Jewish merchants from Europe traveled to India in the medieval period for purposes of trade, but it is not clear whether they formed permanent settlements in south Asia. Our first reliable evidence of Jews living in India comes from the early 11th century. It is certain that the first Jewish settlements were centered along the western coast.
The first Jews in Cochin (southern India) were the so-called “Black Jews,” who spoke the Malayalam tongue. The “White Jews” settled later, coming to India from western European nations such as Holland and Spain. A notable settlement of Spanish and Portuguese Jews starting in the 15th century was Goa, but this settlement eventually disappeared. In the 17th and 18th centuries, Cochin had an influx of Jewish settlers from the Middle East, North Africa and Spain. [Link]
The Jews of Cochin say that they came to Cranganore (south-west coast of India) after the destruction of the Temple in 70 C.E. They had, in effect, their own principality for many centuries until a chieftainship dispute broke out between two brothers in the 15th century. The dispute led neighboring princes to dispossess them. In 1524 … Most Jews fled to Cochin and went under the protection of the Hindu Raja there. He granted them a site for their own town that later acquired the name “Jew Town” (by which it is still known)…. Today most of Cochin’s Jews have emigrated (principally to Israel).Sixteenth and 17th century migrations created important settlements of Jews from Persia, Afghanistan and Characin (Central Asia) in northern India and Kashmir. By the late 18th century, Bombay became the largest Jewish community in India. Bene Israel Jews lived in Bombay, as did Iraqi and Persian Jews.
Near the end of the 18th century, a third group of Indian Jews appears. They are the middle-eastern Jews who came to India through trade. They established a trading network stretching from Aleppo to Baghdad to Basra to Surat/Bombay to Calcutta to Rangoon to Singapore to Hong Kong and eventually as far as Kobe, Japan.
Under British rule, the Jews of India achieved their maximum population and wealth, and the Calcutta community continued to grow and prosper and trade amongst all the cities of the Far East and to the rest of the world. The Indians were very tolerant and the Jews of Calcutta felt completely at home. Their numbers reached a peak of about 5,000 during World War II when they were swelled by refugees fleeing the Japanese advance into Burma.
The first generations of Calcutta Jews spoke Judeo-Arabic at home, but by the 1890s English was the language of choice. After WWII, the rise of Indian nationalism made Jews feel less comfortable because they were identified with the English by the Indians. India’s Jewish population declined dramatically starting in the 1940s with heavy immigration to Israel, England and the United States. This is where most Indian Jews live today.

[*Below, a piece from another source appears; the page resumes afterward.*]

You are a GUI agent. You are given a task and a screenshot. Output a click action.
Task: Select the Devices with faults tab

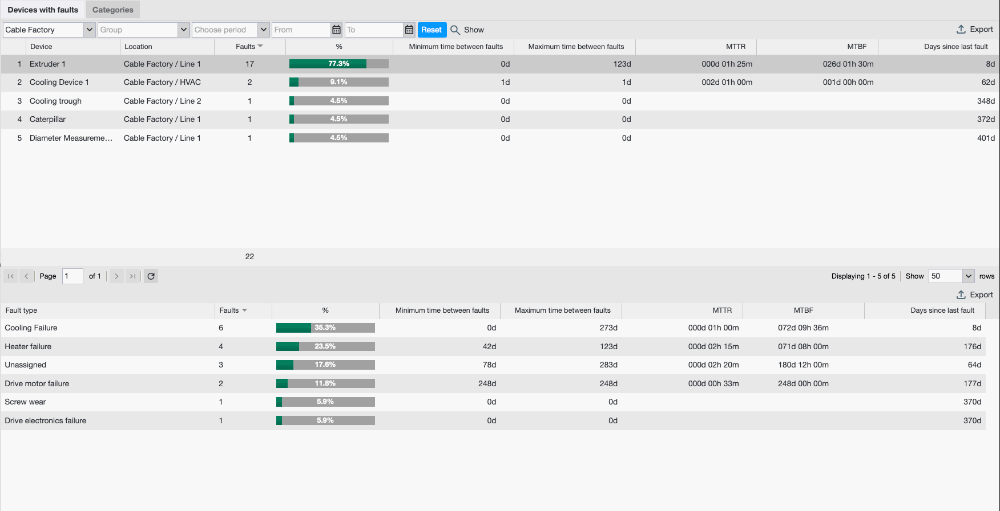[x=42, y=10]
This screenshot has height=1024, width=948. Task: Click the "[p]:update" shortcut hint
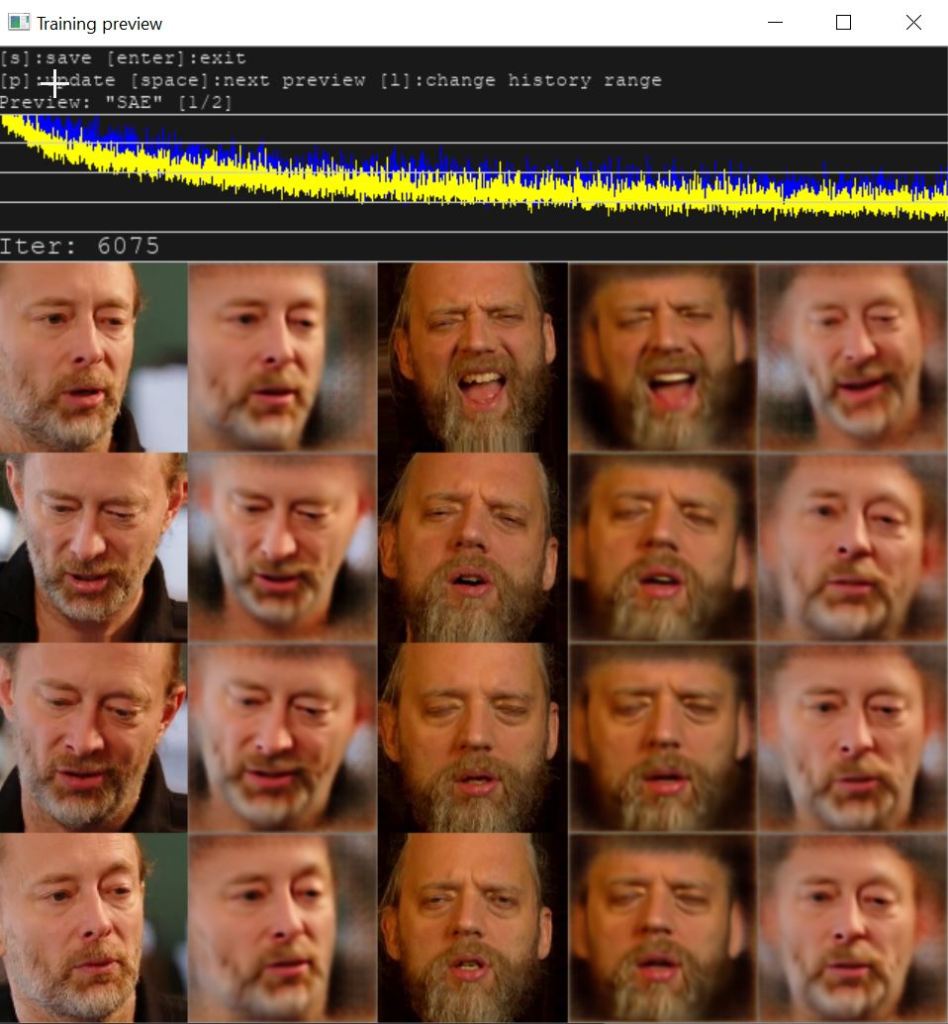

In March 2005, Chief Rabbi Shlomo Amar decided to recognize the members of India’s Bnei Menashe community as descendants of the ancient Israelites. The Bnei Menashe community consists of close to 7,000 members of the Kuki-Chin-Mizo tribe, which lives in northeast India near the border of Myanmar (formally Burma). For generations they kept Jewish traditions, claiming to be descended from the tribe of Menashe, one of the ten lost Israeli tribes that were exiled by the Assyrians in the eighth century B.C.E. and have since disappeared. At the beginning of the 20th century, the tribe’s members converted to Christianity, but about 30 years ago, some of the community began moving back to Judaism and set themselves apart from the rest of the tribe. [Link]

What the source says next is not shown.